The Prince pointed to the Quinlan Terry scheme (developed for the Barracks site at the behest of local residents) as a means by which time might be put in its place, so to speak. [4] The Terry scheme, with its assembly of terraces and quadrangles, is a highly selective response to place that takes in the nearby Royal Hospital by Wren, completes its enclosures in the manner of Oxbridge colleges and adds the comforting scale of the Escorial. Fronting the race track that is the Chelsea Bridge Road and the earlier Terry design of the new Infirmary building for the Hospital, it turns its back on the heterogeneity of Pimlico. It is hard to see how it can be regarded as timeless, given its obvious genealogy, and its impermeability and inward focus certainly offer as great a challenge to the locale as the Rogers scheme. But the Prince suggests that it is appropriate because it introduces the ‘ever-popular terraces, squares and crescents that are such an enduring and profitable characteristic of London’.

Perhaps what the Prince means by asserting the timeless quality of squares and their terraces is simply their familiarity as elements of London. Their formation was a distinctive and almost continual feature of the development of residential estates for nearly 250 years from the middle of the seventeenth century. The pattern of terraces surrounding a railed and planted space is distinctive and the subject of admiring commentary from architecturally minded historians or historically inclined architects. The Prince has often eulogized the nurturing qualities of enclosed spaces. Well-designed enclosures, he wrote in 1989, breed community spirit, ‘their virtues are timeless, still providing privacy, beauty and a feeling of total safety’. [5] It is at once a powerful and a prescriptive representation, and one that shows a mutual making between ideas and the material world. But it is perfectly possible to feel constrained and frightened in enclosed spaces if you are locked in with uncongenial people.
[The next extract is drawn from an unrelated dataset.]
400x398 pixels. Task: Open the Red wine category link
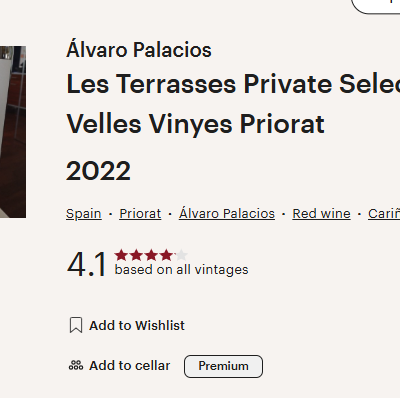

The erstwhile railed Chelsea Barracks parade ground probably did not exemplify all of enclosure’s timeless virtues, if privacy and beauty were top of the list. And even if community, safety and harmony were universal goods – and it’s perfectly possible to disagree6 – they too must be subjected to this hierarchy of timeless virtues.

In fact, as early as the 1840s there was a clash of evaluation between those who regarded London’s squares as the city’s lungs or as charming breaks in a forest of buildings, and those who saw in them only the exclusionary practices that kept London’s children in the filth of the streets. Contradictory representations – and urban rhetorics – persist. The recent re-Georgianizing of Bloomsbury is considered by some to be a successful heritage initiative and by others as an unwelcome sanitizing force. This is the big problem if you are a fan of the timeless: these disruptive ingredients in the would-be harmonious ordering of cities and their citizens. Timeless wants it all done:

complete, controlled and impermeably valued. The fact that this is impossible does not stop it from being sinister. Time is inalienably a component of places, and even if you are a sufficiently discriminating observer of the past to enable you to construct its semblance in the present, something of the messiness of now will always mark it. What’s so uncomfortable about this that we would want to turn our back on it?


1. ^ Nicola Jackson, The Story of Paternoster: A New Square for London, Wordsearch, London, 2003.

2. ^ [archive]; accessed 25 June 2010.

3. ^ [archive]; accessed 27 June 2010.

4. ^ [archive];accessed 5 July 2010.

5. ^ Prince of Wales, A Vision of Britain: A Personal View of Architecture, Doubleday, London, 1989, pp. 86–7.

6. ^ ‘Contrasting Concepts of Harmony in Architecture: 1982 Debate between Christopher Alexander and Peter Eisenman’, Katarxis 3.